KNWS, known on-air as Faith 1090 KNWS, or by the network name Faith Radio, is a radio station in Waterloo, Iowa, owned and operated by University of Northwestern - St Paul and is a non-profit, listener-supported radio station relying on donations from the local community throughout the year.  It broadcasts on 1090 AM, covering Waterloo, Iowa and surrounding areas in eastern Iowa.  KNWS is licensed to broadcast during daylight hours only, but has an in-market translator located at 93.1 FM which airs a full 24-hour 7-day schedule.
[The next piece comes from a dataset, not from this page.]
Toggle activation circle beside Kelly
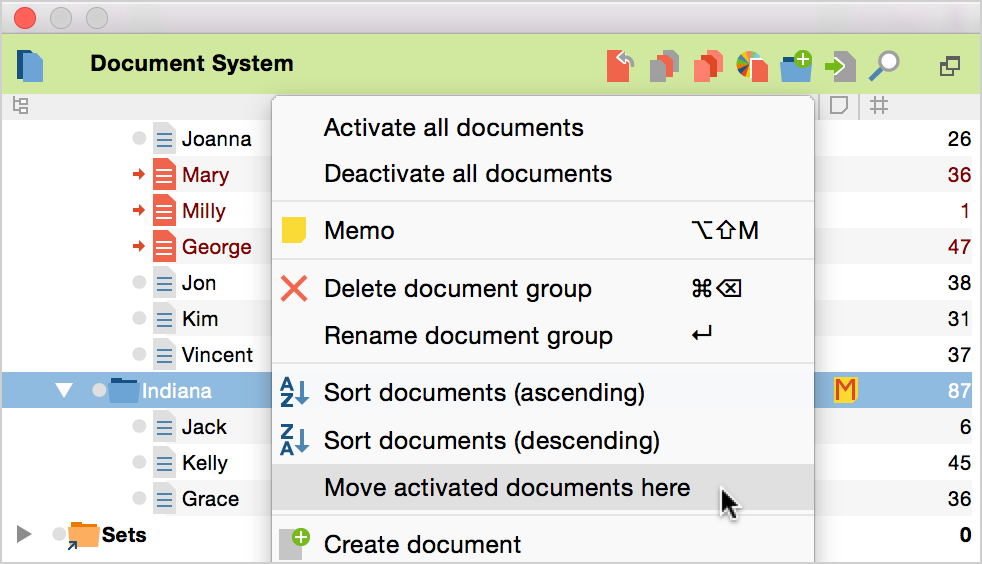click(x=139, y=463)
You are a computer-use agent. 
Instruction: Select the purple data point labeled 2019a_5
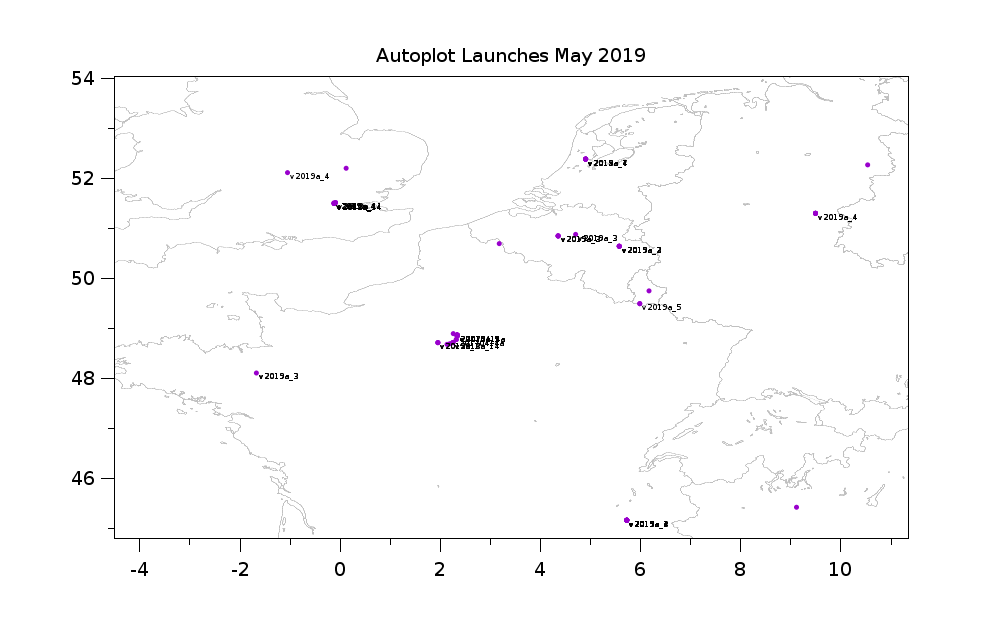tap(640, 303)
Outside of station identification, it sources all programming from the Faith Radio network via satellite.

History

KNWS went on air in May 1947 as KAYX, owned by the Waterloo Broadcasting Company. The station became KBOK at April 27, 1950, with the new call letters making their on-air debut on May 8; at that time, Waterloo sought to move the station to 1280 kHz from a new tower site, but eventually requested that the construction permit be canceled.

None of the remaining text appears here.